Entry into a Material Definitive Agreement
Reference
is made to the disclosure set forth under Item 5.02 of this report, which disclosure is incorporated herein by reference.
Item
5.02
Departure of Directors or Certain Officers; Election of Directors; Appointment of Certain Officers; Compensatory
Arrangements of Certain Officers
As
previously disclosed, on September 11, 2018, Ian Rhodes resigned as Chief Executive Officer and Director of GlyEco, Inc., a Nevada
Corporation (the “Company”).
In
connection with Mr. Rhodes’ resignation, the Company entered into a Separation Agreement with Mr. Rhodes (the “Separation
Agreement”), effective October 2, 2018.
Pursuant
to the terms of the Separation Agreement, the Company has paid or will pay Mr.

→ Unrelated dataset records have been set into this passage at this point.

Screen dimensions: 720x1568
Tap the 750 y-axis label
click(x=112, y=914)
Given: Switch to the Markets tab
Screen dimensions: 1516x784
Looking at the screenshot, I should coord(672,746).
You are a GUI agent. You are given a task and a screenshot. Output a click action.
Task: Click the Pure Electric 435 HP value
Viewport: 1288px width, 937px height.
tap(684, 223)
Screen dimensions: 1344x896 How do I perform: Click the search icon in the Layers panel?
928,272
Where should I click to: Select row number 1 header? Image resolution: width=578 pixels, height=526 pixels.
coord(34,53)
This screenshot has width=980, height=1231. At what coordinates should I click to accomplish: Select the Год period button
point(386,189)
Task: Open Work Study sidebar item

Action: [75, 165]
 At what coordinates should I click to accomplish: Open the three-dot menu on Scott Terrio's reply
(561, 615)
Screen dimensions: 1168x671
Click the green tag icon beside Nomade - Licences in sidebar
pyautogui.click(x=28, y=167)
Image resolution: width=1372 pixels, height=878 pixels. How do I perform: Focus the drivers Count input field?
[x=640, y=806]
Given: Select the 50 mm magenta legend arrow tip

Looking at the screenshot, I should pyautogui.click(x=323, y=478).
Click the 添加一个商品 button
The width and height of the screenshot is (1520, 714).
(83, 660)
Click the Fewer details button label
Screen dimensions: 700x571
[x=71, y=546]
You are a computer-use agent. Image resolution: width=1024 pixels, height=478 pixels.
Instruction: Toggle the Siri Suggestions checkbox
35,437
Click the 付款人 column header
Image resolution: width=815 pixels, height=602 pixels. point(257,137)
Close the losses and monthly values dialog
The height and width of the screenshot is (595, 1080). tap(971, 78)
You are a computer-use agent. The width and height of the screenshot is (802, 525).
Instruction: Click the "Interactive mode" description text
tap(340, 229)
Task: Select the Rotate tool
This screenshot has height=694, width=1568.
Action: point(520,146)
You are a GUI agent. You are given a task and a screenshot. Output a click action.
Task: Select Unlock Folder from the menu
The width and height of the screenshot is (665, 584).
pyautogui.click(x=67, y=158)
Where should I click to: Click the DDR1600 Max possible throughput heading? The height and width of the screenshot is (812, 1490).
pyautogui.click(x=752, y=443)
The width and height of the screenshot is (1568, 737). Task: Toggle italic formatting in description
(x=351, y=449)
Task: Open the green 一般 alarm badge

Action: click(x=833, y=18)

Rhodes all of his accrued but unpaid salary, which,
as of September 11, 2018, amounts to $61,000, less deductions for all applicable employee taxes and withholdings as required by
federal, state and local law. The Company also has paid or will pay Mr. Rhodes for the value of all accrued but unused vacation,
less all applicable withholdings and deductions, earned through the date of Mr. Rhodes’ resignation. If Mr. Rhodes elects
COBRA coverage, the Company also agrees to pay his premium up to and including June 30, 2019. Mr. Rhodes will also be eligible
to receive an extension of the vesting period of his unvested restricted stock grants to December 31, 2019.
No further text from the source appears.